⟨

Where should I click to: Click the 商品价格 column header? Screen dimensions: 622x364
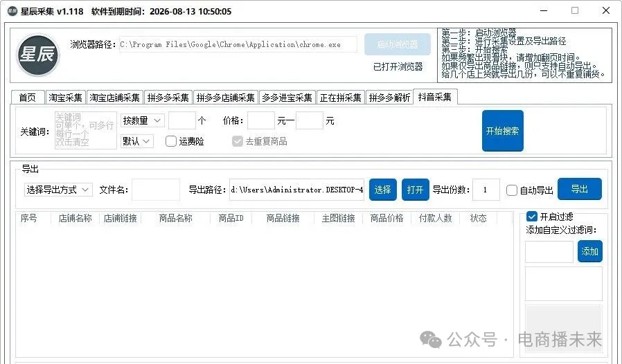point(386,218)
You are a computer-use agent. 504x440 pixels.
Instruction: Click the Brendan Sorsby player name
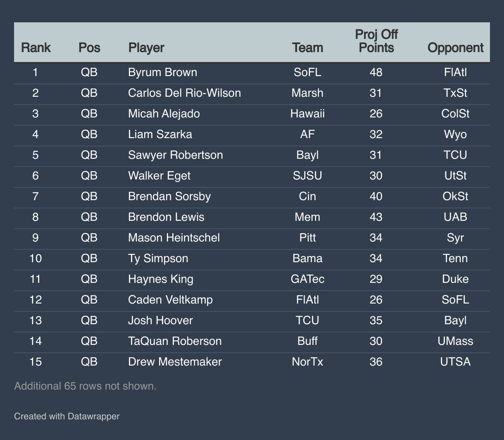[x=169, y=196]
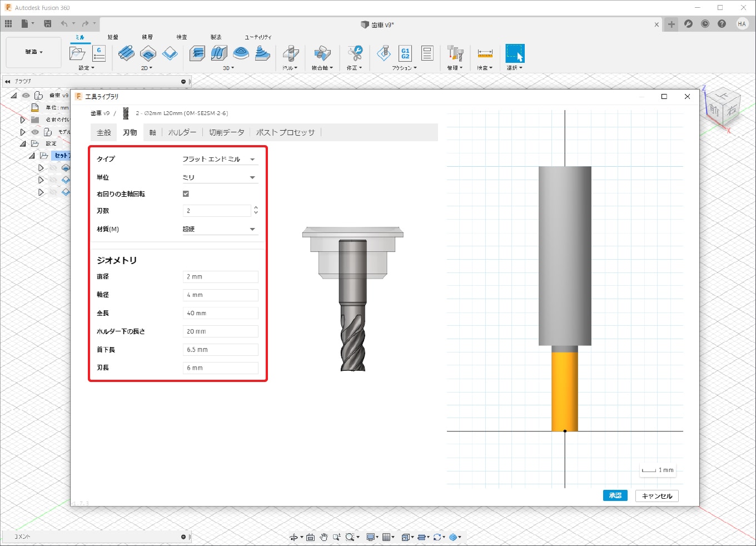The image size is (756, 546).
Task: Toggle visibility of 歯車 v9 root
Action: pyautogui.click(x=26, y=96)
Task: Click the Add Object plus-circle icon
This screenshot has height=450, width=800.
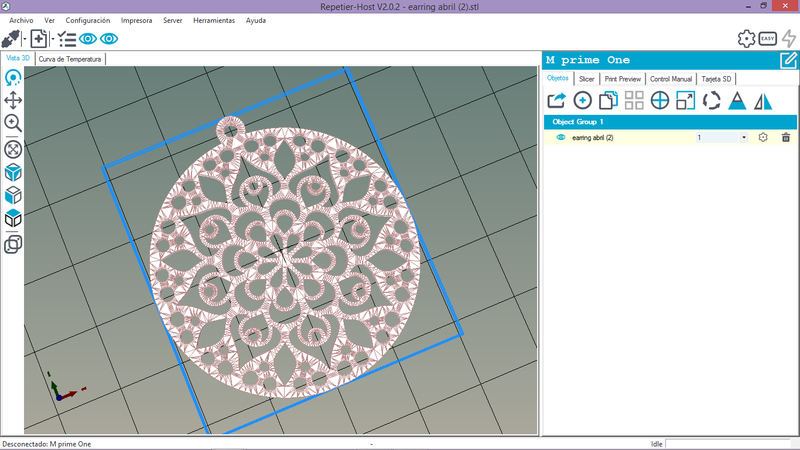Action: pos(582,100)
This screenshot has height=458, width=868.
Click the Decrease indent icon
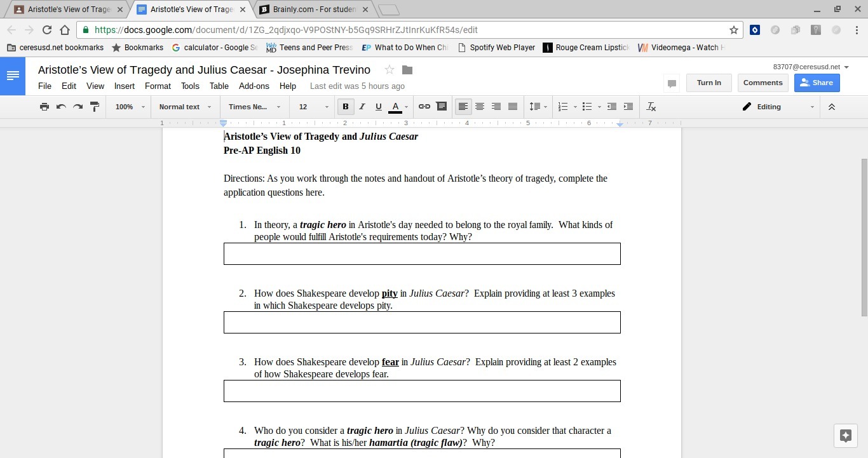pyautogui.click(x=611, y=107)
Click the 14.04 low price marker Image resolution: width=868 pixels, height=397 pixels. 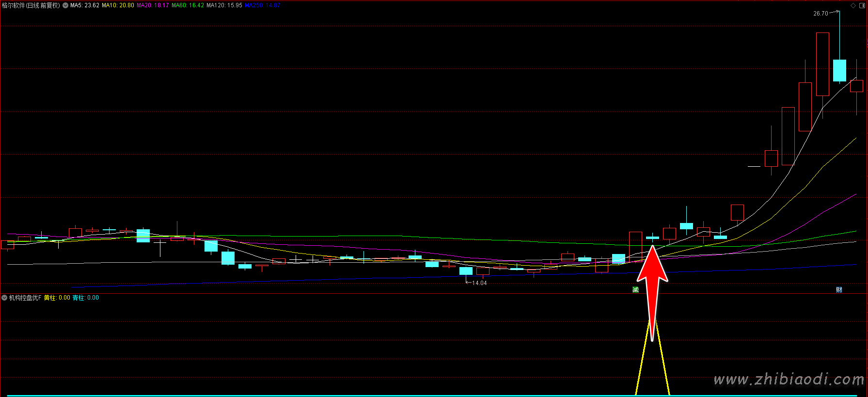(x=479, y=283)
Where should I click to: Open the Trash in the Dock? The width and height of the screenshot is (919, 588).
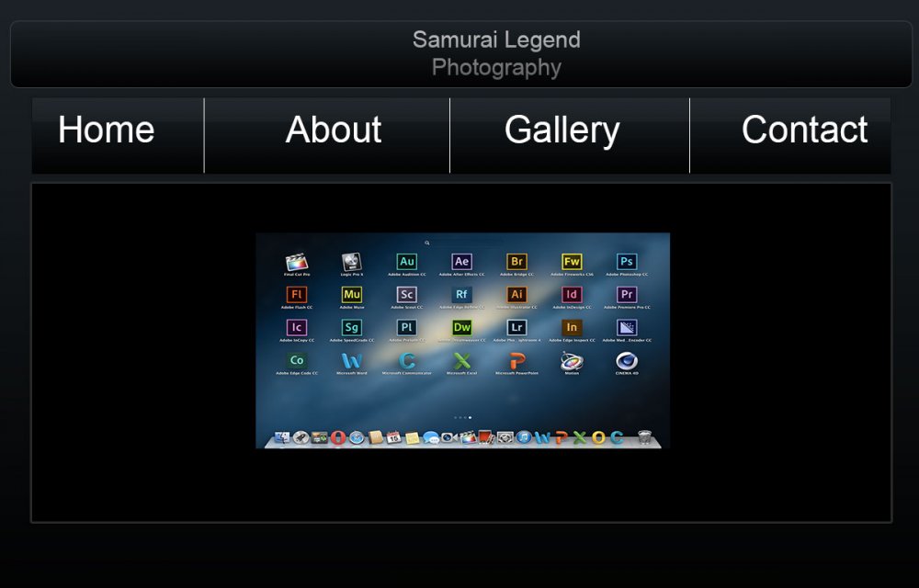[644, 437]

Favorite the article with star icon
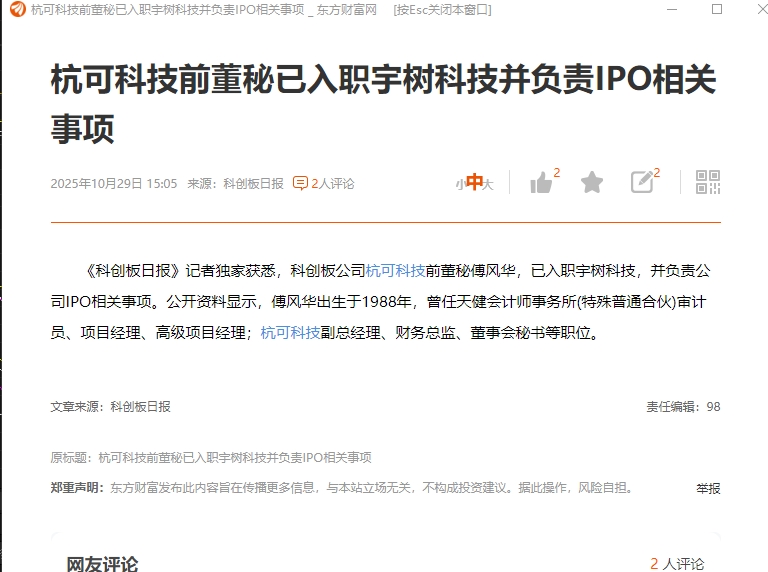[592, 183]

⟩

Work instruction: Word-for-word restatement: every line from the one with "Where should I click to: Open" through the final line of the data, both ends included, pictures excluded.

Response:
Where should I click to: Open the Trash in the Dock? The width and height of the screenshot is (919, 588).
[644, 437]

Favorite the article with star icon
[592, 183]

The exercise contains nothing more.